Write out the entries below exactly, but only from the line containing "You are a GUI" through the line containing "Open the 1/16 quantize preset dropdown", and without the pictures.
** Opening PROVIDED ENTRIES block **
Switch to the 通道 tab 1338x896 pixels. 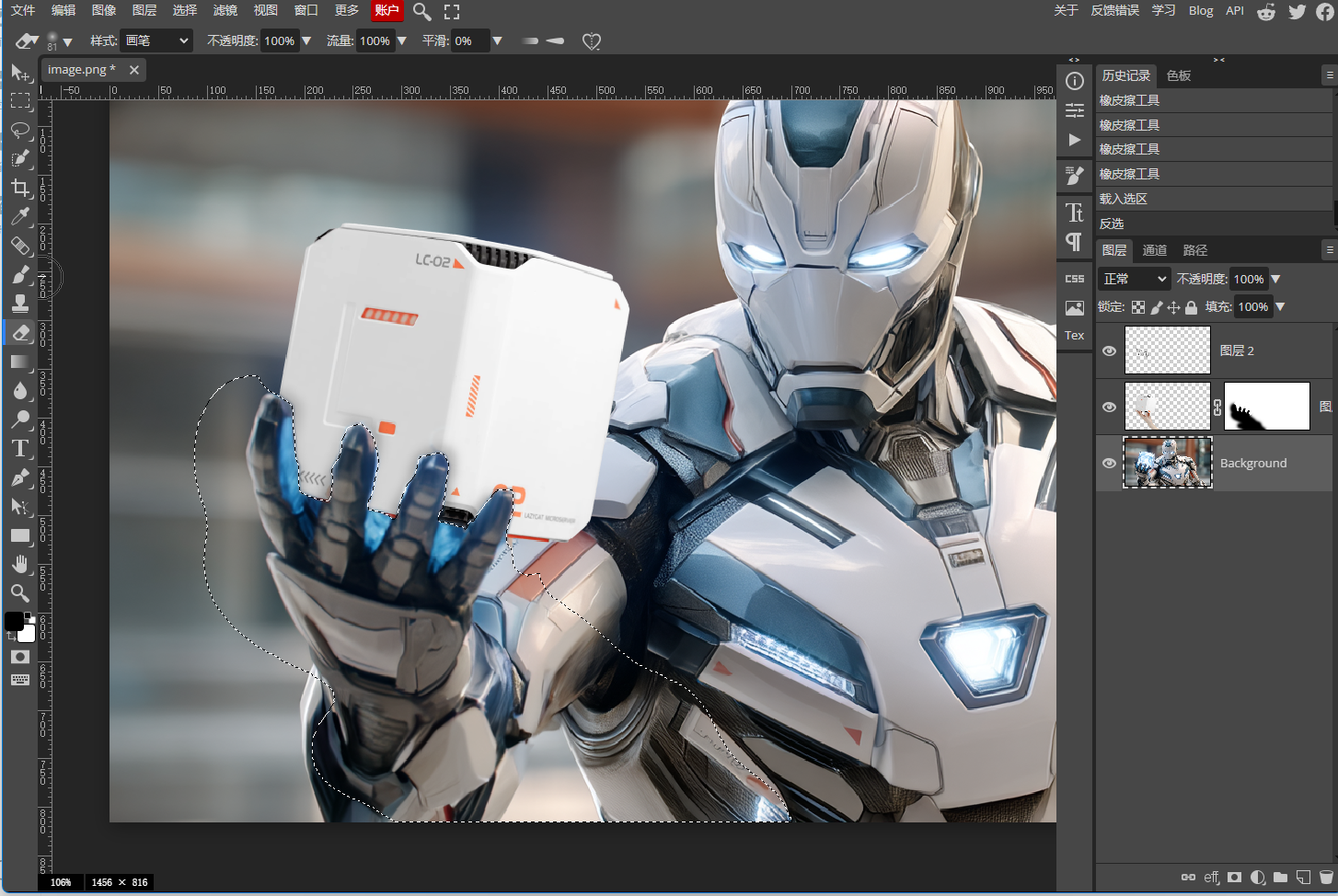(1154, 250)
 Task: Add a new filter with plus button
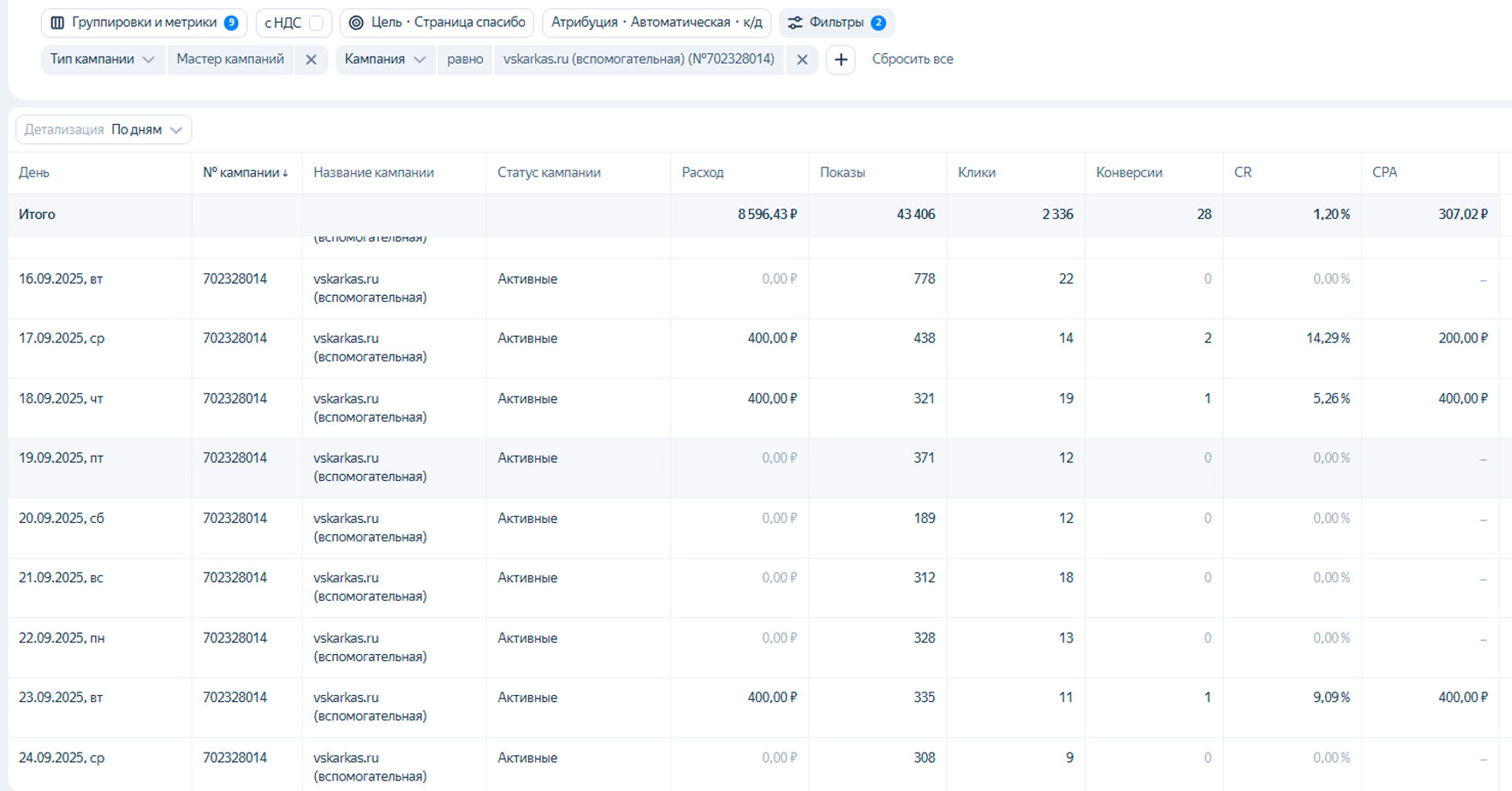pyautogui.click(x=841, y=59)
** Closing PROVIDED ENTRIES block **
** Opening PROVIDED ENTRIES block **
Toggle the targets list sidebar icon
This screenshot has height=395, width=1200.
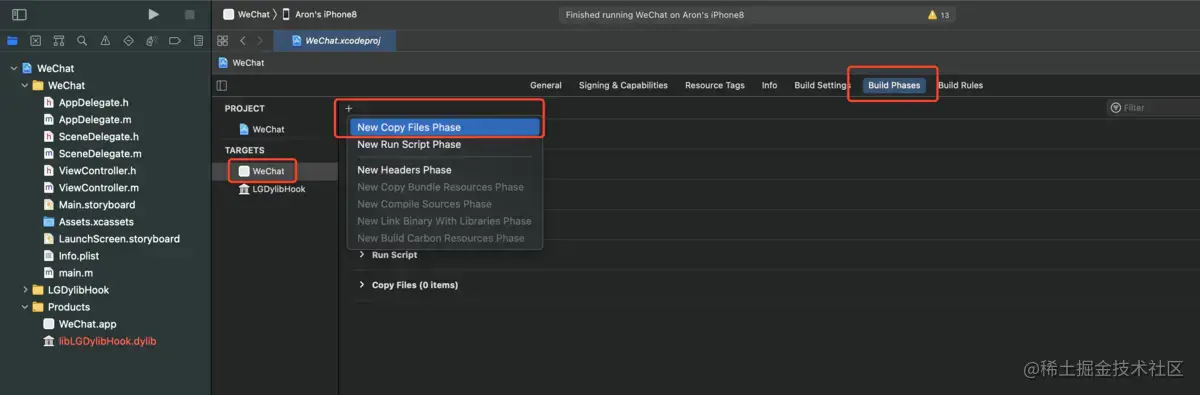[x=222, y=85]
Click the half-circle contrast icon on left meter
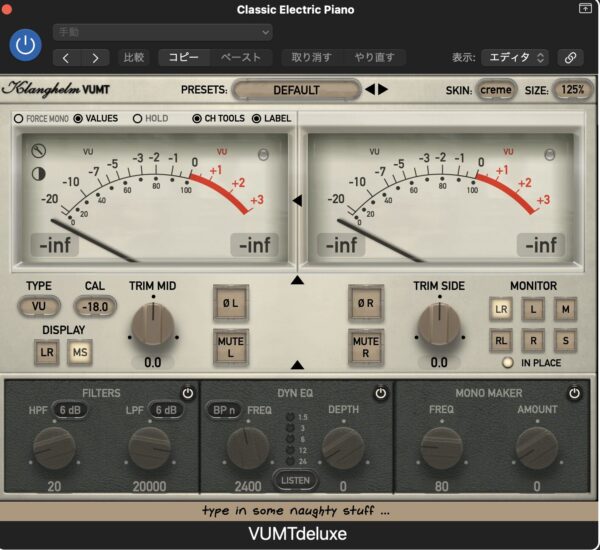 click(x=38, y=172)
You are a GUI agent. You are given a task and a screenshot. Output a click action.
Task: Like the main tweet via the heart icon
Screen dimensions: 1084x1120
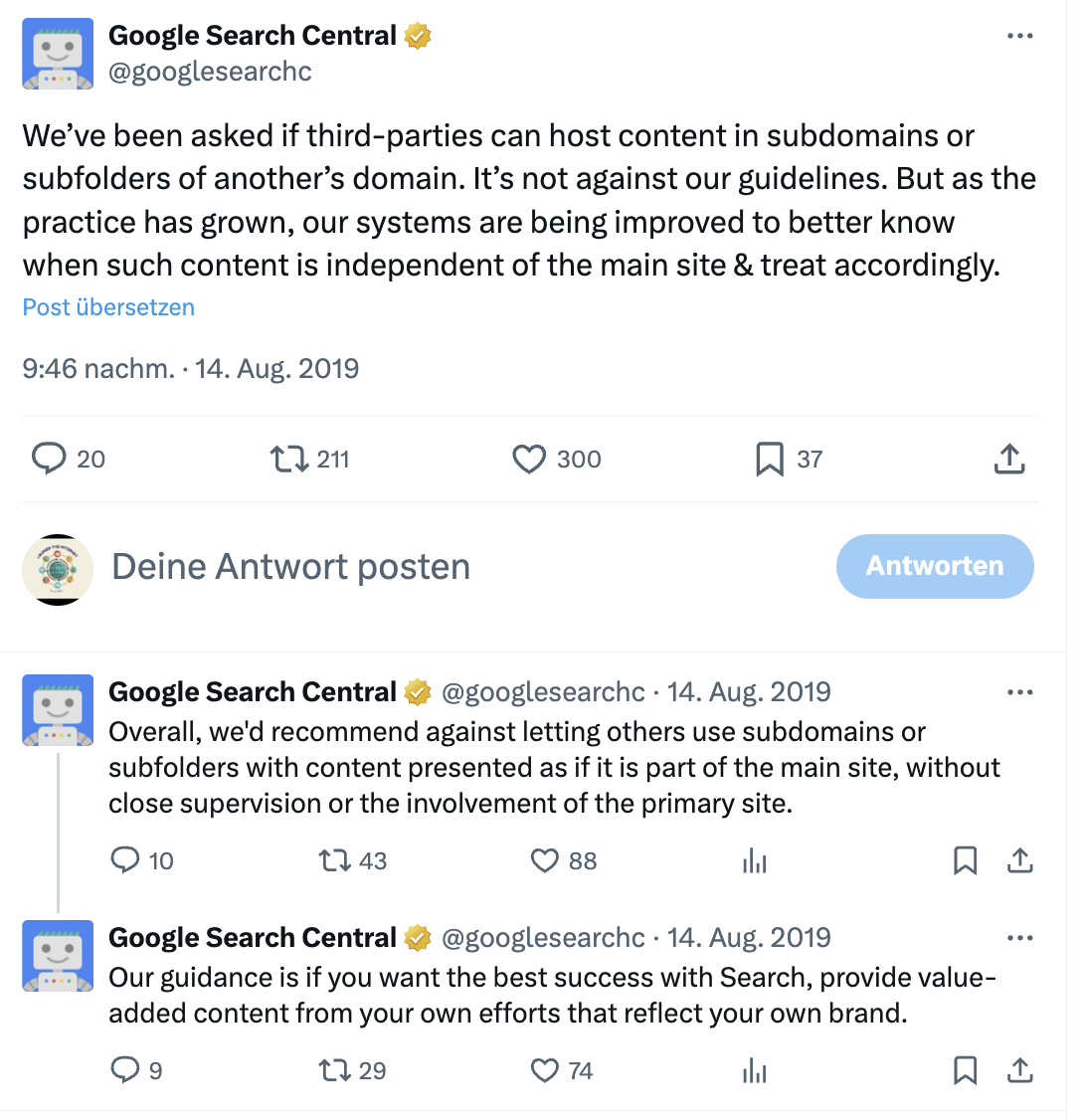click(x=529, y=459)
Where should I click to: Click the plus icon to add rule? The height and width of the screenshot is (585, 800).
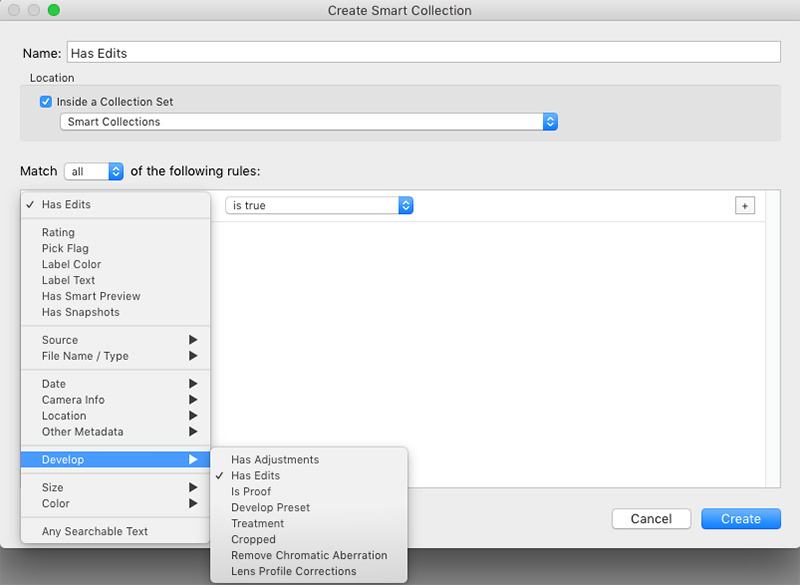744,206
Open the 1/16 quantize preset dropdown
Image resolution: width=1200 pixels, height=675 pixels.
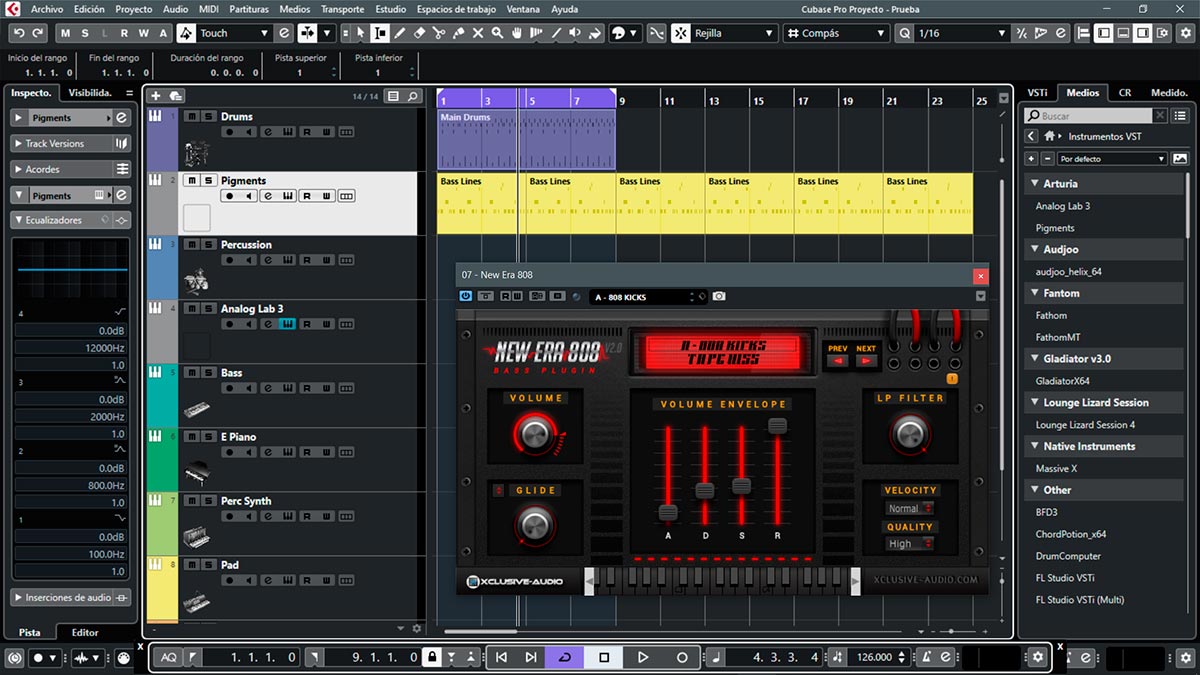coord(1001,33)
** Closing PROVIDED ENTRIES block **
ANSWER BELOW:
You are a GUI agent. You are given a task and a screenshot. Output a click action.
Task: Like the main tweet via the heart icon
Screen dimensions: 1084x1120
click(x=529, y=459)
Where should I click to: Click the plus icon to add rule? The height and width of the screenshot is (585, 800).
744,206
Open the 1/16 quantize preset dropdown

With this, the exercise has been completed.